Echo each of the following items back exactly, line for line.

====================

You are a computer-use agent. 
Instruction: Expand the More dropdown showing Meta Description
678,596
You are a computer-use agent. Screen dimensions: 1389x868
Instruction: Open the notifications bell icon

====================

Task output –
You are a computer-use agent. 
Instruction: Expand the More dropdown showing Meta Description
678,596
You are a computer-use agent. Screen dimensions: 1389x868
Instruction: Open the notifications bell icon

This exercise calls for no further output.